━━ Quoted passage ━━
Within the framework of his remarks, he brought up a number of social justice issues at play in the restaurant industry: abusive managers, racial and sexual harassment, and the economic disparity between the “front of the house” and the “back of the house” – which simply refers to how restaurant work is typically segregated, with wait staff and hosts/hostesses in the front of the house and kitchen and clean up in the back of the house. Waiters and waitresses have the opportunity to earn much more through tips than do cooks and dish washers who are hourly employees.

But the issue that jumped out to me the most had to do with the culture of celebrity chefs and the abuse that typically follows in its wake. The dynamic of “celebrity chefdom” extends farther than one would think on the surface. Not only can a celebrity mistreat those who are “below” him or her, but even among the “lower class,” the employees, there can be a reluctance to report abuse because the whole structure, and all of the employees, are riding on the coattails of the talented one, the celebrity. To report an abusive celebrity would, therefore, negatively impact one’s fellow employees and, presumably, friends.

Still, given all the injustice that happens in restaurants, the fact is, Mr. Anderson noted, that we will still eat out. Dining out, after all, has become entertainment.
━━━
━━ Given information ━━
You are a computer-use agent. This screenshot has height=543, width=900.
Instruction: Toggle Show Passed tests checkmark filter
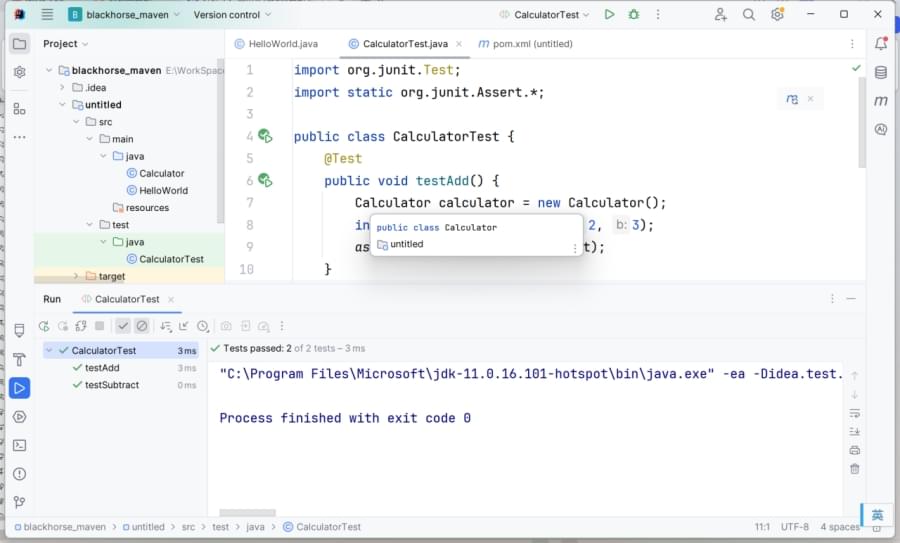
━━━
• **Requirement**: List the social justice issues that the first paragraph of the restaurant-industry text names after the colon.

• **Exercise result**:
- Abusive managers
- Racial and sexual harassment
- The economic disparity between the "front of the house" and the "back of the house"